This is open-source codebase for PCZero, from "Efficient Learning for AlphaZero via Path Consistency" at ICML 2022. You can find our poster here (https://github.com/CMACH508/PCZero/blob/main/Picture/poster.pdf) to get a quick overview of our work.

Description

In recent years, deep reinforcement learning have made great breakthroughs on board games. However, most of the works require huge computational resources for a large scale of environmental interactions or self-play for the games. In this paper, we propose a data-efficient learning algorithm built on AlphaZero, called PCZero. Our method is based on an optimality condition in board games, called path consistency (PC), i.e., values on one optimal search path should be identical. For implementing PC, we propose to include not only historical trajectory but also scouted search paths by Monte Carlo Tree Search (MCTS). It enables a good balance between exploration and exploitation and enhances the generalization ability effectively. PCZero obtains $94.1%$ winning rate against the champion of Hex Computer Olympiad in $2015$ on $13\times 13$ Hex, much higher than $84.3%$ by AlphaZero. The models consume only $900K$ self-play games, which is about the amount humans can study in a lifetime. The improvements by PCZero can be generalized to Othello and Gomoku. Experiments also demonstrate the efficiency of PCZero under offline learning setting.

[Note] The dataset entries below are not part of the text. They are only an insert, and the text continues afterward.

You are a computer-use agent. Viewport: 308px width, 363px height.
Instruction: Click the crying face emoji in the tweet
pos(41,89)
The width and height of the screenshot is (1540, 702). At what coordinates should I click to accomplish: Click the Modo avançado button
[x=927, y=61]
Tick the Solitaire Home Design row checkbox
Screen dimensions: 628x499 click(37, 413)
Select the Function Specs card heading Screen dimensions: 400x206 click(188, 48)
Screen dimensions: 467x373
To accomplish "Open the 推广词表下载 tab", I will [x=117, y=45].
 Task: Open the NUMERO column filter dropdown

In AlphaZero, $v(s)$ is computed by a deep neural network that takes the state configuration $s$ as input. PCZero will be trained by further restricting that the estimated $v(s)$ should deviate as less as possible along the optimal path. In practice, there are many possible ways to realize the PC constraint. One way is to compute the variance of the values within a sliding window $W_s$ containing state $s$, i.e. $$L_{\textit{PC}}(s)=(v-\bar{v})^2$$ where $\bar{v}$ is the average state value in $W_s$. For a terminated game sequence, $\bar{v}$ is averaged over the $l$ upstream nodes and $k$ downstream nodes. While doing self-play, PCZero can be extended to calculate ̄v using not only historical trajectory but also scouted heuristic path provided by MCTS.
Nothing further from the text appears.